Editor's Space

Religious Repression Unabated in China

In a recent article, a columnist from The New York Times wrote: “China is engaging in internment, monitoring or persecution of Muslims, Christians and Buddhists on a scale almost unparalleled by a major nation in three-quarters of a century.”

The intensified persecution comes at a time when the United States is fighting a high-stakes trade war with the Chinese government. And the crackdown on religion comes not that long after the Vatican signed an agreement with Chinese authorities that was supposed to ease the repression against Catholics in China.

President Richard Nixon “opened up China” with his historic visit in 1972, and since the market reforms Deng Xiaoping started in 1978, the West expected China to change its society even more. And change it did – in a radical fashion. China transformed itself. In the 1950s and 1960s China millions died on starvation, but the country now has the second-largest economy in the world.

The West expected China to become a freer society in the process. A market economy, many pundits thought, would produce a democratic society with an open market of ideas. The brutal repression of the protests for democracy in Tiananmen Square in 1989 proved them wrong. China was not replacing Communism with democracy, but with fascism. That would probably be the most accurate definition of the Chinese government of the past several decades – a totalitarian state with a market economy, closer to any fascist regime than to Stalin’s Russia – or to Mao’s China for that matter.

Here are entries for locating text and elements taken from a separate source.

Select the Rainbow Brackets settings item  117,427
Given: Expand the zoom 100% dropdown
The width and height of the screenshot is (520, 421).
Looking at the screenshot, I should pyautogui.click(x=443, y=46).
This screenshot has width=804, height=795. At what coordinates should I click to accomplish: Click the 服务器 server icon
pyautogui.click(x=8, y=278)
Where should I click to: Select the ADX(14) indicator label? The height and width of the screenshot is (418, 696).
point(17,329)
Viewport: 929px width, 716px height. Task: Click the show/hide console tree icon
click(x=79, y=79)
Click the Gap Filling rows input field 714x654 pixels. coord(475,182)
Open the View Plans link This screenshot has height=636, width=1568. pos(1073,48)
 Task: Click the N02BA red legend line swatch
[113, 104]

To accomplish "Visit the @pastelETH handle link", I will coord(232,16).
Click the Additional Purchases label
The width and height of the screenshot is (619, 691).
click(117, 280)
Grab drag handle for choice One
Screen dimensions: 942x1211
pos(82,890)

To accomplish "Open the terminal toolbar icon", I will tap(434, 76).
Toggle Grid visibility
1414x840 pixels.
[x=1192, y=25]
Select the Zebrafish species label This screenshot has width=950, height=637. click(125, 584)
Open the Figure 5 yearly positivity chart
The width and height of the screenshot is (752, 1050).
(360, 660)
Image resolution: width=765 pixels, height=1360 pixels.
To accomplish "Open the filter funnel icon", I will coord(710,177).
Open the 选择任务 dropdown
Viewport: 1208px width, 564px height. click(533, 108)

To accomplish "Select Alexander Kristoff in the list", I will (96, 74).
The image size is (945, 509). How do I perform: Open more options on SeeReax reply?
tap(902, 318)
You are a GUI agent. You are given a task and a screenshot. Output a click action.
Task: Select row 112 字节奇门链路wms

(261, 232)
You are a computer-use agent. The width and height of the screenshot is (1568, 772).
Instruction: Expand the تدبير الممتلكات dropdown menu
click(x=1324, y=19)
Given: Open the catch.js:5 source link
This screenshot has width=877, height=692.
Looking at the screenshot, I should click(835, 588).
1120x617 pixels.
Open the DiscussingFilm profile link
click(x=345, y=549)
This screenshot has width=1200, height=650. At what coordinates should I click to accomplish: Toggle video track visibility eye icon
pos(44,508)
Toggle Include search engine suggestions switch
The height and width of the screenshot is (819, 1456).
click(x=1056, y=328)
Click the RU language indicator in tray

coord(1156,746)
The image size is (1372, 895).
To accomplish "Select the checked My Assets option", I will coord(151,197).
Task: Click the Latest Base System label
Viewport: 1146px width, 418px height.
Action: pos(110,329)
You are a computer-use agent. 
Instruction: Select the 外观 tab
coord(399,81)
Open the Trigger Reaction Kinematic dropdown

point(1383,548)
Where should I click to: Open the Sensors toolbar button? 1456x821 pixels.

Even after Tiananmen Square, many in the West thought that you could do business with China just by turning a blind eye to the repressive nature of the regime. That was the logic behind the decision of inviting China to become a member in the World Trade Organization in 2001. Almost two decades later, the “experts” have been proven wrong again. Currency manipulation, intellectual property theft and abhorrent labor conditions have been a few of the many ways the Chinese government has shown the West it isn’t willing to play by the rules.

When it comes to Christian persecution, the perception of many commentators in the West has been equally wrong. They have uncritically accepted the notion that the repression was a sub-product of China’s colonial past. While it is true that the Chinese suffered monstrous humiliations at the hand of Western powers, and that Christian missionaries often arrived with the perpetrators, the past can’t explain the current religious persecution.

The repression of the Uighur Muslims or the Tibetan Buddhists – to cite just two examples – has been as horrendous and implacable as that against Christians. For all practical purposes, the Chinese government remains Communist only in name – except when it comes to religion. There is today in China a veritable extermination war against religion – the same war Mao started even before taking power in 1949.

As different as they are, the Vatican agreement and the trade war of the current U.S. administration are attempts to make the Chinese government play by the rules.

China is a great country, and it deserves the respect that the old colonial powers denied it for centuries. But the Chinese authorities have to realize that a great power can’t behave like an outlaw, totalitarian enterprise indefinitely, because the rest of the world won’t accept it – and neither will its own people.